However, the wost thing about it, from a crew standpoint, is that it’s in space. Then again, it wouldn’t be the ISS if it wasn’t.
The reason? It’s difficult to control your movement, let alone work, in the absence of gravity. Remember, though, that lack of gravity is crucial to some of the experiments that are performed there.
Still, zero gravity is a bit rough on the personnel in the long run. Returning astronauts and cosmonauts invariably lose muscle mass and physical strength on long missions.
So how could it be made more comfortable?
Simple, at least in theory.
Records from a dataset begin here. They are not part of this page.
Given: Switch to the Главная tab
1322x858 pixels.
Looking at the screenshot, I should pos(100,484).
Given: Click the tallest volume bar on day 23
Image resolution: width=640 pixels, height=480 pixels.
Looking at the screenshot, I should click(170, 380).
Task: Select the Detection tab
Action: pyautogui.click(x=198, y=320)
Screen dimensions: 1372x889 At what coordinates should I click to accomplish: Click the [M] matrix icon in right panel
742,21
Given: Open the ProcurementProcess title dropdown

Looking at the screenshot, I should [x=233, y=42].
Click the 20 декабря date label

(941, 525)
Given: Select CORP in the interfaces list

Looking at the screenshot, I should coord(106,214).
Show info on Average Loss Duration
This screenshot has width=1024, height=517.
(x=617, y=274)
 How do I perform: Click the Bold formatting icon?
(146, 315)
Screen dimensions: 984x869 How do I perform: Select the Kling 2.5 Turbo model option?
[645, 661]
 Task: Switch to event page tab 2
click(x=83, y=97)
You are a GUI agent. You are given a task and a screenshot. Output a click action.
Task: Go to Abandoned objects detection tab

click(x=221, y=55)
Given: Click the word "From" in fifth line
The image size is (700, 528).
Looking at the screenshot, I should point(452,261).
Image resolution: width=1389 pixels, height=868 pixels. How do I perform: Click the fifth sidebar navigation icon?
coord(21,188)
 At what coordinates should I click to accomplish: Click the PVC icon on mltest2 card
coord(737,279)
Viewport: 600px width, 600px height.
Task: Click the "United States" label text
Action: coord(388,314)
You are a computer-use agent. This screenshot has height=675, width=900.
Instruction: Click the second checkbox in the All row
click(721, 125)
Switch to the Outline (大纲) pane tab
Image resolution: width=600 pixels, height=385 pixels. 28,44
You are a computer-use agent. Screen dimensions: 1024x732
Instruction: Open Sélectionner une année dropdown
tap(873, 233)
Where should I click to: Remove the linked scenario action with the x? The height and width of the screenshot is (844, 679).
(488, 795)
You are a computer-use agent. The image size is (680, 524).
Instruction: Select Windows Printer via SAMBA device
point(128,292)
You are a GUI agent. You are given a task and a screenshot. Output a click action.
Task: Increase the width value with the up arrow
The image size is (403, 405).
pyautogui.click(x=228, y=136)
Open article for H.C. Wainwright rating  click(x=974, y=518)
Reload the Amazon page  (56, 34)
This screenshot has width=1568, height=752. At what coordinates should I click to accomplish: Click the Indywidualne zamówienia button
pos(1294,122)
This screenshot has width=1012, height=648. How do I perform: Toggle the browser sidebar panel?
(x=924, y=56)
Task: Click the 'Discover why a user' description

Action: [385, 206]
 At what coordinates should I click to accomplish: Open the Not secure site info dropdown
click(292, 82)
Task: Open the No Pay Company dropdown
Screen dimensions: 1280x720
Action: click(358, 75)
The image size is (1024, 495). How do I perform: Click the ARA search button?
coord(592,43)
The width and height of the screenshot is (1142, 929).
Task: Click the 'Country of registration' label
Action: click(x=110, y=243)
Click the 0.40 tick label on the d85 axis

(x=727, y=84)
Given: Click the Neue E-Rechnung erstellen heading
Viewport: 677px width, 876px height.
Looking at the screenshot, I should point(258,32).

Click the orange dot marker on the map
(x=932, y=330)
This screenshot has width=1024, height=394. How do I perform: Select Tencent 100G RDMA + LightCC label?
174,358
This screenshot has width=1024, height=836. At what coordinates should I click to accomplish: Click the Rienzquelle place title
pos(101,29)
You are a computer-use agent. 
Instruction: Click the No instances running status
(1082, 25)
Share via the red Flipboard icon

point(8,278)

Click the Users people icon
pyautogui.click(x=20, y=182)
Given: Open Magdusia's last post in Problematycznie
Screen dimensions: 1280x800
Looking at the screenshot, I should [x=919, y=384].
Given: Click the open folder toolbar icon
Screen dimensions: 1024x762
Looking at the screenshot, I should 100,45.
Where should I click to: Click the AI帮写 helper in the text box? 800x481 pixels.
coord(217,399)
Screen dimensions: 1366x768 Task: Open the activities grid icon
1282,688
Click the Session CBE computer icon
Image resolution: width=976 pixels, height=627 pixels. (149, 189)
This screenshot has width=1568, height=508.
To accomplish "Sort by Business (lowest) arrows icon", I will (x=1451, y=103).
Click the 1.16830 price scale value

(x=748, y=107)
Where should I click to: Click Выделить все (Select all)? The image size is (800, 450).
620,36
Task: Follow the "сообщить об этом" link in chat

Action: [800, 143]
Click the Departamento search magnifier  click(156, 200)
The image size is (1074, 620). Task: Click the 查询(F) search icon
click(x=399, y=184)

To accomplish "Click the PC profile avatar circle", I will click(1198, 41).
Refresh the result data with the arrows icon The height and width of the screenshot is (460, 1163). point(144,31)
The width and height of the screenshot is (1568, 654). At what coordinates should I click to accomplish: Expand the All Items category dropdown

Find a way to simulate gravity while in orbit.
How could this be done?
A constantly rotating module would do exactly that, though it may not provide the same amount of gravity we have on Earth (1 G).
Imagine being inside a large spinning drum. You’d feel yourself being pulled towards the outer wall, which would appear to you to have a curving floor. Some of the systems inside it, especially plumbing, would have to be self-contained, but it would work.
But wait! I know what you’re thinking…what about Newton’s First Law?
Every action has an equal and opposite reaction, right?
If one part of the station began to spin, the rest of the station would begin to spin in the opposite direction. The ISS isn’t designed to do that, and would most likely be torn apart if that happened.
Fortunately, again in theory, this is easy to overcome. A drum or flywheel, using the same axis and rotating in the opposite direction as the drum, would cancel out the torque and allow for safe operation.
In fact, it’s simple enough an idea that Bigelow Aerospace is actually developing a module call BEAM (Bigelow Expandable Activity MOdule) to do exactly that. While not terribly large, it could allow for things like easier sleep, eating, and exercise for the astronauts in orbit. Imagine being able to someday go into a real kitchen and cook something in space, or go for a jog!
So if you were designing such a module, what would it look like? How big would it be and what would you put in it?